Skip site navigation (1) Skip section navigation (2)

UTF8MatchText

From: ITAGAKI Takahiro <itagaki(dot)takahiro(at)oss(dot)ntt(dot)co(dot)jp>
To: "Andrew - Supernews" <andrew(at)supernews(dot)net>, pgsql-patches(at)postgresql(dot)org
Subject: UTF8MatchText
Date: 2007-04-02 04:56:04
Message-ID: 20070402133445.DDF8.ITAGAKI.TAKAHIRO@oss.ntt.co.jp (view raw or flat)
Thread:
Lists: pgsql-hackerspgsql-patches
"Andrew - Supernews" <andrew(at)supernews(dot)net> wrote:

>  ITAGAKI> I think all "safe ASCII-supersets" encodings are comparable
>  ITAGAKI> by bytes, not only UTF-8.
> 
> This is false, particularly for EUC.

Umm, I see. I updated the optimization to be used only for UTF8 case.
I also added some inlining hints that are useful on my machine (Pentium 4).
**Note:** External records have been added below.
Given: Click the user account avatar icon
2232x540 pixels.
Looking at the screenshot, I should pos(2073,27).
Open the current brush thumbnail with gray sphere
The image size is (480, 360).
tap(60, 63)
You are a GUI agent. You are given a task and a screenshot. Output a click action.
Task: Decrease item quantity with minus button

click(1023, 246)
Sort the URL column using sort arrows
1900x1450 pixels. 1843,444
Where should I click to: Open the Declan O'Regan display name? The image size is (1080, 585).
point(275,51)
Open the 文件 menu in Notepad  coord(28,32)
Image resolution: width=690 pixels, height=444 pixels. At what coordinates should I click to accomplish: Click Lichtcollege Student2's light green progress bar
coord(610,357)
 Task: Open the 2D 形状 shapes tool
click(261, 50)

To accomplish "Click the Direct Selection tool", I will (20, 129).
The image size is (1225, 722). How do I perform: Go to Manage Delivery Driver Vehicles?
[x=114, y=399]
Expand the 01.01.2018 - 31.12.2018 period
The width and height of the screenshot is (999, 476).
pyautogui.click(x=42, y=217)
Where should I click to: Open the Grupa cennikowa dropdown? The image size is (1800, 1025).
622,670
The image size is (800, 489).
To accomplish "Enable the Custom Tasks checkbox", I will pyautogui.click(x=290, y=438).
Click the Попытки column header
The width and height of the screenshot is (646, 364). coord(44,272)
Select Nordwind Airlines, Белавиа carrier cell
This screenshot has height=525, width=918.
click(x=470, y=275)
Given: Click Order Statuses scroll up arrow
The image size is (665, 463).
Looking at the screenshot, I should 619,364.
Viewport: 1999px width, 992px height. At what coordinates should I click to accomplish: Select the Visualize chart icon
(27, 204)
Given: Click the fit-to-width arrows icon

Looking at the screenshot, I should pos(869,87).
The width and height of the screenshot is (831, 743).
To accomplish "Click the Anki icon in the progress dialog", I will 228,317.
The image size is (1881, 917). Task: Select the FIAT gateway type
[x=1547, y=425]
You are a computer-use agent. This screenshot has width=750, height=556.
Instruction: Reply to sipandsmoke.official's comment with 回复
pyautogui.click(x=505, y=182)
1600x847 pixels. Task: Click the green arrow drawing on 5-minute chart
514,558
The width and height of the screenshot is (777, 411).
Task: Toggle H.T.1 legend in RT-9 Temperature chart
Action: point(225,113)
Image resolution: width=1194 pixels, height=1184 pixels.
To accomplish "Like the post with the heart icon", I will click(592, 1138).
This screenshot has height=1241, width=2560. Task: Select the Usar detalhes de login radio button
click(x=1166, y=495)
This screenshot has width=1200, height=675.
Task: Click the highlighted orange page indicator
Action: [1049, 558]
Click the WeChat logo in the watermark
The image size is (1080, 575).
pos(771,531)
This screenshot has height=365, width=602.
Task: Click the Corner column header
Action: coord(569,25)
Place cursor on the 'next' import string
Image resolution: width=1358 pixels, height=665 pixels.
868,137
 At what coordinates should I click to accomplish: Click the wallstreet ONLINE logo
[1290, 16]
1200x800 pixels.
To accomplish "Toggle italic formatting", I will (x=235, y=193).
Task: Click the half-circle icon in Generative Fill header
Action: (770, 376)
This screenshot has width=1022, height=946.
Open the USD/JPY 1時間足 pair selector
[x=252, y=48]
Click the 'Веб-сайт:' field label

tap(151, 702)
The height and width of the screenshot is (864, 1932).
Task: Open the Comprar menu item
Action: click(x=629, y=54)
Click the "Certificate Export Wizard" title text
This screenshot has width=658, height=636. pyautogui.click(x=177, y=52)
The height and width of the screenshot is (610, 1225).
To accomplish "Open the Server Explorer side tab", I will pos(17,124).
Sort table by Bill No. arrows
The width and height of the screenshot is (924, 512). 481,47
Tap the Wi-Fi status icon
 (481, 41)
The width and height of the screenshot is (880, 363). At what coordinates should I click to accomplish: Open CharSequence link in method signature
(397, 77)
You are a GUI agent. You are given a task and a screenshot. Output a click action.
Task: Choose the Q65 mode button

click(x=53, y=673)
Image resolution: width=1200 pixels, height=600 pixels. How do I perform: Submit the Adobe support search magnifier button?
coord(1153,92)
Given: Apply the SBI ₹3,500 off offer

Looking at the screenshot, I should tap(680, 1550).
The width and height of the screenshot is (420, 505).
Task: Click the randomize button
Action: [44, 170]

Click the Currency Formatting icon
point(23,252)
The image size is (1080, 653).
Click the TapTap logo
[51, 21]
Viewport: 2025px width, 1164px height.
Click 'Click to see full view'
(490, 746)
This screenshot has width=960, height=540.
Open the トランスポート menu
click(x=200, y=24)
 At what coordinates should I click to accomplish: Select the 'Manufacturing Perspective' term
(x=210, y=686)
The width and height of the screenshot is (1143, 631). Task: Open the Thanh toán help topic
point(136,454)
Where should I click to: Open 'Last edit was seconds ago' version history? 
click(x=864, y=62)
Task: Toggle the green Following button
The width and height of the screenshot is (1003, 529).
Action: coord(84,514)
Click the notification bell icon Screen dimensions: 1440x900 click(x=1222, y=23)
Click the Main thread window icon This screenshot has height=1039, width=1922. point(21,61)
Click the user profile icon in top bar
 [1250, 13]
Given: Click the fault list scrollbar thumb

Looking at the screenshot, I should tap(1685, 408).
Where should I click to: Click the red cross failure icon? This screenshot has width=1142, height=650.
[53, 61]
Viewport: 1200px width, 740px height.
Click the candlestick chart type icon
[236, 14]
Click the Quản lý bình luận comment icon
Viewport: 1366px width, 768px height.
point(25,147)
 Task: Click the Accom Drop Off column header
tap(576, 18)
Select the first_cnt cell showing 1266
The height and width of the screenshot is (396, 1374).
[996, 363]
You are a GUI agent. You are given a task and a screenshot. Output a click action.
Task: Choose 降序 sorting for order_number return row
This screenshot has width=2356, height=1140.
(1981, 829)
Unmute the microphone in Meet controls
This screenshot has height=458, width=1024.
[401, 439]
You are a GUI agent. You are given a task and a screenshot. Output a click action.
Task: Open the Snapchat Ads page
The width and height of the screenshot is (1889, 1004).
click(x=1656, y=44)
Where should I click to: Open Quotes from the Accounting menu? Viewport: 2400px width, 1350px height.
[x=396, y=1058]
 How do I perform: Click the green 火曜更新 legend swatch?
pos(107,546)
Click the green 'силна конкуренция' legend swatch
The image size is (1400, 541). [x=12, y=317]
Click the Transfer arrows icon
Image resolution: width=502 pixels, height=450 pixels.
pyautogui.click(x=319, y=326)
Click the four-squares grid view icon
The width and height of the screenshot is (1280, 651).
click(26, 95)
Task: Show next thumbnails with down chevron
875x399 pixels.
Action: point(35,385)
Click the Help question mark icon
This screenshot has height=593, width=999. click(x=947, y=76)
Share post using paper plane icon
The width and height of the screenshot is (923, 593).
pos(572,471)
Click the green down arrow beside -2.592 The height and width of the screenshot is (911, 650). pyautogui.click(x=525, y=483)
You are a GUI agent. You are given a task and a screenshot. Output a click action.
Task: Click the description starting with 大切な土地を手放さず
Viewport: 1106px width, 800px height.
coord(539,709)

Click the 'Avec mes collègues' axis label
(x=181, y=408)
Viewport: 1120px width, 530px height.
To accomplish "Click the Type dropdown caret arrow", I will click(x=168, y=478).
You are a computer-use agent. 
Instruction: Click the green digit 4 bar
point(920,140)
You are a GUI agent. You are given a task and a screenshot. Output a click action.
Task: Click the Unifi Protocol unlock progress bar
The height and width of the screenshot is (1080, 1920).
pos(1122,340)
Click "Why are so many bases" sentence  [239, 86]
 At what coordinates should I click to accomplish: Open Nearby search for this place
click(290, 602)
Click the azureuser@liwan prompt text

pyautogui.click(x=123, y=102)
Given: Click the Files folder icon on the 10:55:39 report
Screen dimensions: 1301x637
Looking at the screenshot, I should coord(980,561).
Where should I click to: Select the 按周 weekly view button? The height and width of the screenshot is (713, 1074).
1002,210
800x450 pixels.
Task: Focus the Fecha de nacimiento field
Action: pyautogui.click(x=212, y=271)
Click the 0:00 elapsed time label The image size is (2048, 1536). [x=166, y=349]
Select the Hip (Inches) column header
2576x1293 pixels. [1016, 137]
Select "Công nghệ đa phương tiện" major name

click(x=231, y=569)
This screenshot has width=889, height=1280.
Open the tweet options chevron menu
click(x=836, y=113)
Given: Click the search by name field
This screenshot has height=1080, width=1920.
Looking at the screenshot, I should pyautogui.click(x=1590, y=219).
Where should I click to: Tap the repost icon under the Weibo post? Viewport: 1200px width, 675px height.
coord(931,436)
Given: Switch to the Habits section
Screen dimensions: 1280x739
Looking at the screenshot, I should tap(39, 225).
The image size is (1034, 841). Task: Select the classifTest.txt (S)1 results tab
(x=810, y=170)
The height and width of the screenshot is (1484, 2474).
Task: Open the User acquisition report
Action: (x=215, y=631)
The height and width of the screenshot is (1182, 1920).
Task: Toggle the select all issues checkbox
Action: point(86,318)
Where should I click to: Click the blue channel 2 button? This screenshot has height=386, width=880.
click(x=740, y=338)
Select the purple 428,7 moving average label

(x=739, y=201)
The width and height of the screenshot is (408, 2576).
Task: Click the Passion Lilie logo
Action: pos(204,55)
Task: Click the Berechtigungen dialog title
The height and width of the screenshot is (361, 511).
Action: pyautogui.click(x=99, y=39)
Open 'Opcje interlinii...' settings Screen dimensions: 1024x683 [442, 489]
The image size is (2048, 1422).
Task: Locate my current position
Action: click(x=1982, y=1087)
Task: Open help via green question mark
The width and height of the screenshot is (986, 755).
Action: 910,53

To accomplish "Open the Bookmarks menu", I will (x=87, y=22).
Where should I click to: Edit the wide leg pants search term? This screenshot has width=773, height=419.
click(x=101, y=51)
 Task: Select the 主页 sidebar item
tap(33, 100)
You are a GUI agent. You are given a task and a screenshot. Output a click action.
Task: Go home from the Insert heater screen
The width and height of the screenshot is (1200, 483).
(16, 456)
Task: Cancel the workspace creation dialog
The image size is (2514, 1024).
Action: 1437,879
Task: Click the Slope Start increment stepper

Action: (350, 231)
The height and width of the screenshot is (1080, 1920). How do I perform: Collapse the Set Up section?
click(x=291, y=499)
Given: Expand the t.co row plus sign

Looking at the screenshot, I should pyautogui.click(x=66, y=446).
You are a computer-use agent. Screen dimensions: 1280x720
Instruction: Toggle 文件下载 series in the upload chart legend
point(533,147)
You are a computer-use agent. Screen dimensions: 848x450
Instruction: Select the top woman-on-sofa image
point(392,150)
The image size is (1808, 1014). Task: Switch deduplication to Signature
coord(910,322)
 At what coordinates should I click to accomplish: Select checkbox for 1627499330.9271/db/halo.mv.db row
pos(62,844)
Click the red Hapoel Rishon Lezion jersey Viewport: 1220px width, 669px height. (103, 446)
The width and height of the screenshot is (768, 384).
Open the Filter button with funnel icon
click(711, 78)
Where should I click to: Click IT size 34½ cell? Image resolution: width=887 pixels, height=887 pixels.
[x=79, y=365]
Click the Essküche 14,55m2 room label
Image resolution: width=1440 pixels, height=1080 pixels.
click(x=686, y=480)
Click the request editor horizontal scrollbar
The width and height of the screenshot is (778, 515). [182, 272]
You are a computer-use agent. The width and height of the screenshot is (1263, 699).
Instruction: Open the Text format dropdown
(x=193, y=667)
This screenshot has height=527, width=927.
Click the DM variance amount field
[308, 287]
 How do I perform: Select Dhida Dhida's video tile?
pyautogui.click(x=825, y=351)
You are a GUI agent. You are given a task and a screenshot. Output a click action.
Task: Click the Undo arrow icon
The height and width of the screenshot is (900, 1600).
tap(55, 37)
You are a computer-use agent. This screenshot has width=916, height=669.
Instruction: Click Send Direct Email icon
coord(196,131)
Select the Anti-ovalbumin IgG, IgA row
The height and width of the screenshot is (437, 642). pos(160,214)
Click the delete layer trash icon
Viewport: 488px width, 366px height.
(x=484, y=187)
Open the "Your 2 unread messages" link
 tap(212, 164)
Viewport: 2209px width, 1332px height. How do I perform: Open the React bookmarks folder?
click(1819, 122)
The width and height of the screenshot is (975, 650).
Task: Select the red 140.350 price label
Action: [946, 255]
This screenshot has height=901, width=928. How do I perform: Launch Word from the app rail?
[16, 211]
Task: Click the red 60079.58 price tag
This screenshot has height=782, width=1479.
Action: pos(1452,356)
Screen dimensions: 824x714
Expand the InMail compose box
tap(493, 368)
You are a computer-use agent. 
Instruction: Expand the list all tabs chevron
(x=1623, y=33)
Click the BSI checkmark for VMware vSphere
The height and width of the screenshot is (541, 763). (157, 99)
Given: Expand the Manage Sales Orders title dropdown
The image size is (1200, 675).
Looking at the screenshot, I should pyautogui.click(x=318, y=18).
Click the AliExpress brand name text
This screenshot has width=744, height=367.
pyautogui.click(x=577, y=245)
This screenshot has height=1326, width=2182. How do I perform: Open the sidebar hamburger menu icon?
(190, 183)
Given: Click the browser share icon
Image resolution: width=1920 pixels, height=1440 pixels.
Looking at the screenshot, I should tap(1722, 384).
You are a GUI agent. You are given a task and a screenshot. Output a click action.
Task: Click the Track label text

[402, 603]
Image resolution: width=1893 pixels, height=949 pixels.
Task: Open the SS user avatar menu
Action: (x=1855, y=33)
x1000 of LIKE '%foo% on 10000 rows tables [ms]
 encoding  | HEAD  |  P1   |  P2   |  P3  
-----------+-------+-------+-------+-------
 SQL_ASCII |  7094 |  7120 |  7063 |  7031
 LATIN1    |  7083 |  7130 |  7057 |  7031
 UTF8      | 17974 | 10859 | 10839 |  9682
 EUC_JP    | 17032 | 17557 | 17599 | 15240

- P1: UTF8MatchText()
- P2: P1 + __inline__ GenericMatchText()
- P3: P2 + __inline__ wchareq()
      (The attached patch is P3.)

Regards,
---
ITAGAKI Takahiro
NTT Open Source Software Center


Attachment: utf8matchtext.patch
Description: application/octet-stream (17.4 KB)

In response to

Responses

pgsql-hackers by date

Next:From: Tom LaneDate: 2007-04-02 05:08:01
Subject: Re: Bug in UTF8-Validation Code?
Previous:From: Tatsuo IshiiDate: 2007-04-02 04:49:58
Subject: Re: Bug in UTF8-Validation Code?

pgsql-patches by date

Next:From: Heikki LinnakangasDate: 2007-04-02 08:27:18
Subject: Re: Current enums patch
Previous:From: Tom LaneDate: 2007-04-02 04:11:08
Subject: Re: Macros for typtype (was Re: Arrays of Complex Types)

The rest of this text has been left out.